**Exercise requirements**
Go to the line below containing "Where should I click to: Open the View" and print exactly from there through the line containing "The height and width of the screenshot is (514, 1568).", both included. Print nothing else.

[Dataset entries]
________________

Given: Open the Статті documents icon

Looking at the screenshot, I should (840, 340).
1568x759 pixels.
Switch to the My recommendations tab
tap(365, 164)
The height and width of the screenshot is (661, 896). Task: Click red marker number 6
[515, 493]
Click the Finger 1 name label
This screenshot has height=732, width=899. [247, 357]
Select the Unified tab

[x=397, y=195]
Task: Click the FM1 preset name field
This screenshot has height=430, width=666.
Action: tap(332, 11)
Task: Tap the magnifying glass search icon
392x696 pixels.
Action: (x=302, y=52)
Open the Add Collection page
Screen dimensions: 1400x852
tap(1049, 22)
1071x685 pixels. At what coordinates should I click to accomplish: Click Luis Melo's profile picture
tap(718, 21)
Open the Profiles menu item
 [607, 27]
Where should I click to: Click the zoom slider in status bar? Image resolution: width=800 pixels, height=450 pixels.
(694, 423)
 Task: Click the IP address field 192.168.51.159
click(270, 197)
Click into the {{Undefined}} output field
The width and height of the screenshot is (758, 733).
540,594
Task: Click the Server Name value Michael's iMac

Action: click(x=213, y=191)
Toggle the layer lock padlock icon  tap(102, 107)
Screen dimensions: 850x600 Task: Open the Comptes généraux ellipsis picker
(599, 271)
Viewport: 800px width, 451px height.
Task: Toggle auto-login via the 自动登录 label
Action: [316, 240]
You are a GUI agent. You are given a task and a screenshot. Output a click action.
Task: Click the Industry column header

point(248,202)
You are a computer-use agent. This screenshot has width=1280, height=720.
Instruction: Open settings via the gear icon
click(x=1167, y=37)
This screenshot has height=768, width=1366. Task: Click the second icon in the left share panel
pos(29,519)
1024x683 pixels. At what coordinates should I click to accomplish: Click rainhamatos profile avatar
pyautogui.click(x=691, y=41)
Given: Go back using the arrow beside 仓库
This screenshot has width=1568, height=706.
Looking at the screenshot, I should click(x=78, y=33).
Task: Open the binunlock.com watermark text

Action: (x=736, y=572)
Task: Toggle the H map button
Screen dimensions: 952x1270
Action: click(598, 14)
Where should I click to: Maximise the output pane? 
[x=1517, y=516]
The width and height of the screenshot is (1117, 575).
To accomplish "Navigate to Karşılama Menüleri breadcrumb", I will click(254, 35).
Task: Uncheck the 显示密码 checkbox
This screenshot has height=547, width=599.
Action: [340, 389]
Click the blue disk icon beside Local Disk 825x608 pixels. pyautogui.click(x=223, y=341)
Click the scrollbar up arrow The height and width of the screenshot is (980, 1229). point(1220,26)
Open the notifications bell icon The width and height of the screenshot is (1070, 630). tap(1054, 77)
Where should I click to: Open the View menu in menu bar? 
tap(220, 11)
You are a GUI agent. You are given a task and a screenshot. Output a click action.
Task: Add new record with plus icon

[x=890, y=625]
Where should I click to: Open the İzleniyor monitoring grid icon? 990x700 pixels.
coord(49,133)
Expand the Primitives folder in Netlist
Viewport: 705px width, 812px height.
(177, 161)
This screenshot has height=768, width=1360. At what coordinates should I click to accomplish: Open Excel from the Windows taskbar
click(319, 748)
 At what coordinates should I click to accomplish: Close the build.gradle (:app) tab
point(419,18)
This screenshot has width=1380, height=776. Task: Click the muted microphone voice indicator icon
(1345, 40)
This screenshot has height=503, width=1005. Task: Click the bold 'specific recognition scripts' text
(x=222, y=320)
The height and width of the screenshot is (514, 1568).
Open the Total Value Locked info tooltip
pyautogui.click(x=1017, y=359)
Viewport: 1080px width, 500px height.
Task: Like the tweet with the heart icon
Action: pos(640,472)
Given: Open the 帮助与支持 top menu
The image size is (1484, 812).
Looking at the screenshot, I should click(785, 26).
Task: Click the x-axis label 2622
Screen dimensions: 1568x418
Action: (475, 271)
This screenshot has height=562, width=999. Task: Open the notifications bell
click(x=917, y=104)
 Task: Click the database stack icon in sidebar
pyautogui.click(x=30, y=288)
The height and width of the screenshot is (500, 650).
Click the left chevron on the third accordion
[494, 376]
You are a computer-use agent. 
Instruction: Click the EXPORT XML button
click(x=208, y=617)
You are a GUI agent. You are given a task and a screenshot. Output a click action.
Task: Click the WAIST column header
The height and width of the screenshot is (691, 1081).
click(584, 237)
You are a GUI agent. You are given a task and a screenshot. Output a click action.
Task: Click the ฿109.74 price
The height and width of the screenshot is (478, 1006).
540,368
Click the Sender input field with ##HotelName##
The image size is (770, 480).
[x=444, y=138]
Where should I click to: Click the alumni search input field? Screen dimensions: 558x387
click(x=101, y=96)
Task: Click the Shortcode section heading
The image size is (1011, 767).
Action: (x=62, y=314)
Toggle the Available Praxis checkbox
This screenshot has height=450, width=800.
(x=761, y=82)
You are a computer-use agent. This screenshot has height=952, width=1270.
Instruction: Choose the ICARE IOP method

________________

**Your solution**
Where should I click to: Open the View menu in menu bar? 
tap(220, 11)
You are a GUI agent. You are given a task and a screenshot. Output a click action.
Task: Add new record with plus icon

[x=890, y=625]
Where should I click to: Open the İzleniyor monitoring grid icon? 990x700 pixels.
coord(49,133)
Expand the Primitives folder in Netlist
Viewport: 705px width, 812px height.
(177, 161)
This screenshot has height=768, width=1360. At what coordinates should I click to accomplish: Open Excel from the Windows taskbar
click(319, 748)
 At what coordinates should I click to accomplish: Close the build.gradle (:app) tab
point(419,18)
This screenshot has width=1380, height=776. Task: Click the muted microphone voice indicator icon
(1345, 40)
This screenshot has height=503, width=1005. Task: Click the bold 'specific recognition scripts' text
(x=222, y=320)
The height and width of the screenshot is (514, 1568).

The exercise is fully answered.